▶ _Provided material_
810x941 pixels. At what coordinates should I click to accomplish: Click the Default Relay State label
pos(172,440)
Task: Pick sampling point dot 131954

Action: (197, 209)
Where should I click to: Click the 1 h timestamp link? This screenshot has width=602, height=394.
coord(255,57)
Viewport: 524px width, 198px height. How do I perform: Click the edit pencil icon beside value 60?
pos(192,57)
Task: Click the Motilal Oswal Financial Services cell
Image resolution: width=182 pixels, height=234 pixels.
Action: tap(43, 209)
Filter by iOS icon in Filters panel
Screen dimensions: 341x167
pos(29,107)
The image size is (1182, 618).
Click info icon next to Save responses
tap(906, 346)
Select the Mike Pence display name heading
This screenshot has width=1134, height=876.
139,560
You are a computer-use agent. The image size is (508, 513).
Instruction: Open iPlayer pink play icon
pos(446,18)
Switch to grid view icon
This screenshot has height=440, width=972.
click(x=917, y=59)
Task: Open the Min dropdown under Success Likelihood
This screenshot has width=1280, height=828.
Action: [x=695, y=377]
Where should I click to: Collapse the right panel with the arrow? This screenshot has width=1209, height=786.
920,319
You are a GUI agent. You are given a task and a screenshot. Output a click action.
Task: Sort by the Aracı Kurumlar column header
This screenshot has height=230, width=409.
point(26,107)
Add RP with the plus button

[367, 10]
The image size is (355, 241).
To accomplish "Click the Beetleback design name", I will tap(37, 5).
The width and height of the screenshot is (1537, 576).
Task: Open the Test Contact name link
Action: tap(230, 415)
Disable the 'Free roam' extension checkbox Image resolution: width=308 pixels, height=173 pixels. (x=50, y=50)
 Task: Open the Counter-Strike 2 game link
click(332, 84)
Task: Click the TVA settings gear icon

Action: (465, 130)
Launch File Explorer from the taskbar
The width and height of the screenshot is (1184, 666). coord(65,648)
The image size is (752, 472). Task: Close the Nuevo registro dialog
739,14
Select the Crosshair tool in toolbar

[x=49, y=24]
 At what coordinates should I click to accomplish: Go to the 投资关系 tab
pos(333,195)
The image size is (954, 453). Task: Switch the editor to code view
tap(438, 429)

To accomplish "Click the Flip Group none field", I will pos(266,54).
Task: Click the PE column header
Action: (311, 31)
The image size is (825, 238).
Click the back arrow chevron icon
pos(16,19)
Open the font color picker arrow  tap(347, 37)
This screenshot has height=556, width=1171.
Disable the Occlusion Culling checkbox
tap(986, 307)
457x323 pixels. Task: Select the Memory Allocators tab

▶ _Task objective_
What you return should be only the lines from the line containing "This screenshot has height=556, width=1171." through the end of the material above, reproduced exactly, first and last included.

▶ _Exercise output_
This screenshot has height=556, width=1171.
Disable the Occlusion Culling checkbox
tap(986, 307)
457x323 pixels. Task: Select the Memory Allocators tab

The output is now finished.